[REQUIRED TASK] Reproduce the records below word for word, leaving out the pictures.

— START —

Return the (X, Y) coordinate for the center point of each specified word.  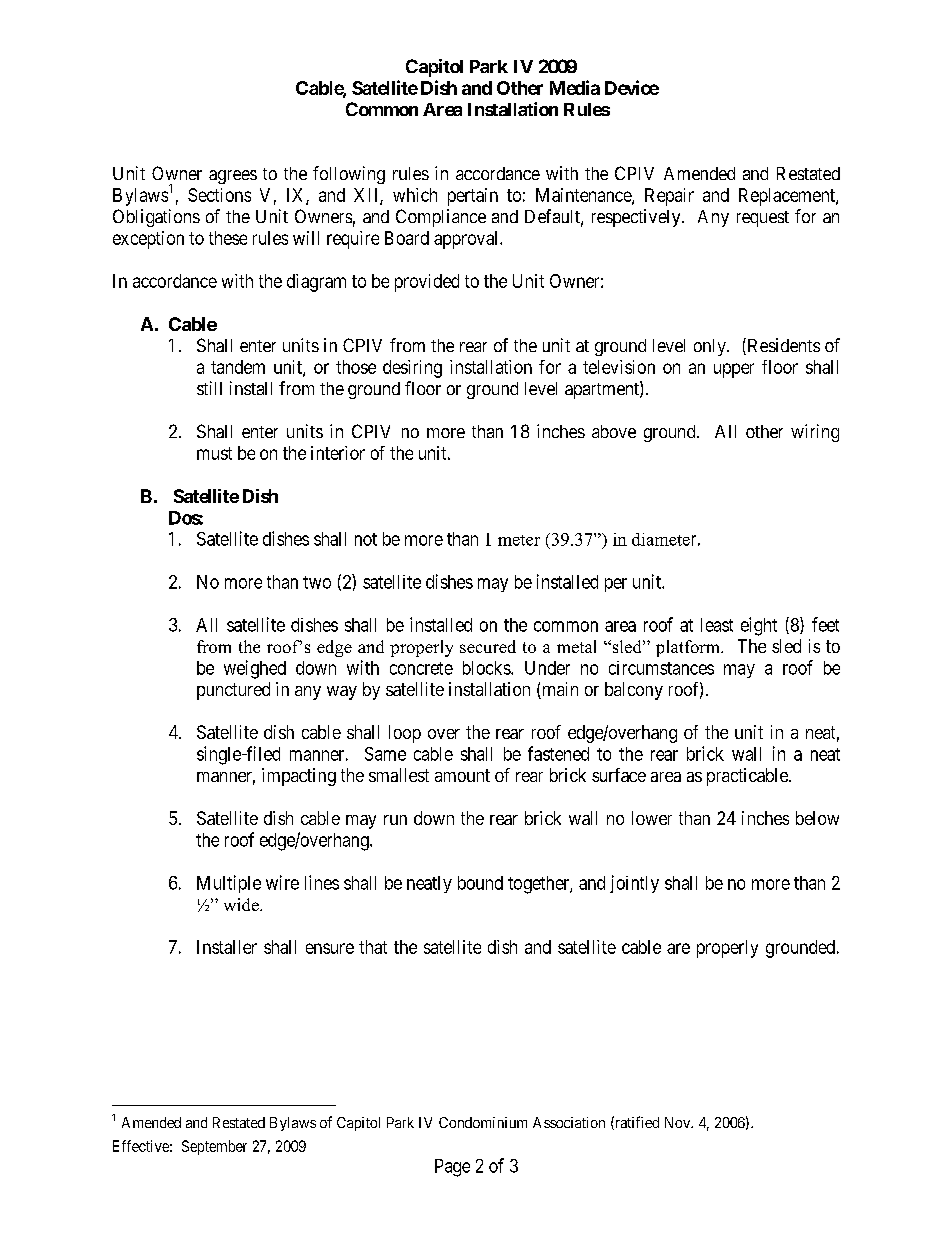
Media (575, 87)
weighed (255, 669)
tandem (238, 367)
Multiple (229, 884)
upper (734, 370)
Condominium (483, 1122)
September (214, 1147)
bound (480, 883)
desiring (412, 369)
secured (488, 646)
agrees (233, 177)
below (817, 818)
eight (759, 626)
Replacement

— END —

[EXERCISE RESPONSE]
Return the (X, Y) coordinate for the center point of each specified word.  
Media (575, 87)
weighed (255, 669)
tandem (238, 367)
Multiple (229, 884)
upper (734, 370)
Condominium (483, 1122)
September (214, 1147)
bound (480, 883)
desiring (412, 369)
secured (488, 646)
agrees (233, 177)
below (817, 818)
eight (759, 626)
Replacement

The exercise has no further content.